[[ Data to examine, beginning ]]

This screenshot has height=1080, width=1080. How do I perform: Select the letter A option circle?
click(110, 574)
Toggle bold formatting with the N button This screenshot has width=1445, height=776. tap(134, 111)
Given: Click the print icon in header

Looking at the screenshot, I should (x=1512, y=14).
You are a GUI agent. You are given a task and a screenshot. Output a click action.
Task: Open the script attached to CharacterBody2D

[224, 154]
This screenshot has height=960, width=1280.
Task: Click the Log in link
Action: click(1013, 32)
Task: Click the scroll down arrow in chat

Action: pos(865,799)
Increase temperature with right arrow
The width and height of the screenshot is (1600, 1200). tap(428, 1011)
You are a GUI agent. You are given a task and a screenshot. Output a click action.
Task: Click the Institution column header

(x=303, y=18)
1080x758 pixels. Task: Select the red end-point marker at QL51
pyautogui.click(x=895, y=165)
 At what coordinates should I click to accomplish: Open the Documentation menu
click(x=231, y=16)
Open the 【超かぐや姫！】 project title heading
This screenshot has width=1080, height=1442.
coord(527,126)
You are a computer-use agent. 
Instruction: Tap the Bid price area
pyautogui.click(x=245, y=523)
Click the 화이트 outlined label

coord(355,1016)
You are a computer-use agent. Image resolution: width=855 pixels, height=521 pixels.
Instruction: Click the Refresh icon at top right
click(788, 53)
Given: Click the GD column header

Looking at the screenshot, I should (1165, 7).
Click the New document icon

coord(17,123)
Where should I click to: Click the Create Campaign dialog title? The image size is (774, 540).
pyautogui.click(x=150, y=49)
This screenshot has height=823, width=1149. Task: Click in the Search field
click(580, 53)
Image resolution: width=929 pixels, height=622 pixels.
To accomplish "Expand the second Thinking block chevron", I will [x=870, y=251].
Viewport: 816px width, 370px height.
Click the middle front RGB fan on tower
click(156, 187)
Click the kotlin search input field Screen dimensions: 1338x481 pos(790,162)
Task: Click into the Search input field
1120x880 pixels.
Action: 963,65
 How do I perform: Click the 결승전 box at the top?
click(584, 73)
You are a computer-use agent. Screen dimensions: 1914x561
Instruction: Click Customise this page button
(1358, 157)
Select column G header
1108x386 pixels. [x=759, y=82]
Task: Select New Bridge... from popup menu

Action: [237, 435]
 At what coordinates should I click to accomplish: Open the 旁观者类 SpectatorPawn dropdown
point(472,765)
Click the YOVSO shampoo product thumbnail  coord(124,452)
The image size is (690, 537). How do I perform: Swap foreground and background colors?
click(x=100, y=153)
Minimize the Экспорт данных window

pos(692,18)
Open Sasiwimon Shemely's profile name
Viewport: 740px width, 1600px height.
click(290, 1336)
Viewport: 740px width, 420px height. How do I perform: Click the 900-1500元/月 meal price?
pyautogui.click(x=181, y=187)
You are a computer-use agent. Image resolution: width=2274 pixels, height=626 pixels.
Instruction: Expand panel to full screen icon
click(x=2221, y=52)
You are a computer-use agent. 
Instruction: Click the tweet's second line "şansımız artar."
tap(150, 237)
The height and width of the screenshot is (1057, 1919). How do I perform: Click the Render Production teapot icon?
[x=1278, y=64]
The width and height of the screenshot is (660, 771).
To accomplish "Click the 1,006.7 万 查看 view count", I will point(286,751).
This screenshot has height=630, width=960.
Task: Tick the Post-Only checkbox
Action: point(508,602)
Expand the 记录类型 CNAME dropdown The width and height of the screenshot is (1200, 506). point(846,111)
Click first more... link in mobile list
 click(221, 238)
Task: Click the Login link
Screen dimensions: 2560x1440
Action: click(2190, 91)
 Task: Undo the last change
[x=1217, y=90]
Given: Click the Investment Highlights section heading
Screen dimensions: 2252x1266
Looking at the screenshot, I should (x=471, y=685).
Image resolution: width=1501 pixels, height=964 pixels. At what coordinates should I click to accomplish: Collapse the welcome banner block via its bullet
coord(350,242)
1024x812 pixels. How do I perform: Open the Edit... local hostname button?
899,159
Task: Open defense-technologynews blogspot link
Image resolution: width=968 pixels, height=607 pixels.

[[ Data to examine, end ]]

Description of the task
Above is a listing; print exactly its lines from the one with "Click the kotlin" through the one with "The width and height of the screenshot is (660, 771).", and no other lines.

Written answer
Click the kotlin search input field Screen dimensions: 1338x481 pos(790,162)
Task: Click into the Search input field
1120x880 pixels.
Action: 963,65
 How do I perform: Click the 결승전 box at the top?
click(584, 73)
You are a computer-use agent. Screen dimensions: 1914x561
Instruction: Click Customise this page button
(1358, 157)
Select column G header
1108x386 pixels. [x=759, y=82]
Task: Select New Bridge... from popup menu

Action: [237, 435]
 At what coordinates should I click to accomplish: Open the 旁观者类 SpectatorPawn dropdown
point(472,765)
Click the YOVSO shampoo product thumbnail  coord(124,452)
The image size is (690, 537). How do I perform: Swap foreground and background colors?
click(x=100, y=153)
Minimize the Экспорт данных window

pos(692,18)
Open Sasiwimon Shemely's profile name
Viewport: 740px width, 1600px height.
click(290, 1336)
Viewport: 740px width, 420px height. How do I perform: Click the 900-1500元/月 meal price?
pyautogui.click(x=181, y=187)
You are a computer-use agent. Image resolution: width=2274 pixels, height=626 pixels.
Instruction: Expand panel to full screen icon
click(x=2221, y=52)
You are a computer-use agent. 
Instruction: Click the tweet's second line "şansımız artar."
tap(150, 237)
The height and width of the screenshot is (1057, 1919). How do I perform: Click the Render Production teapot icon?
[x=1278, y=64]
The width and height of the screenshot is (660, 771).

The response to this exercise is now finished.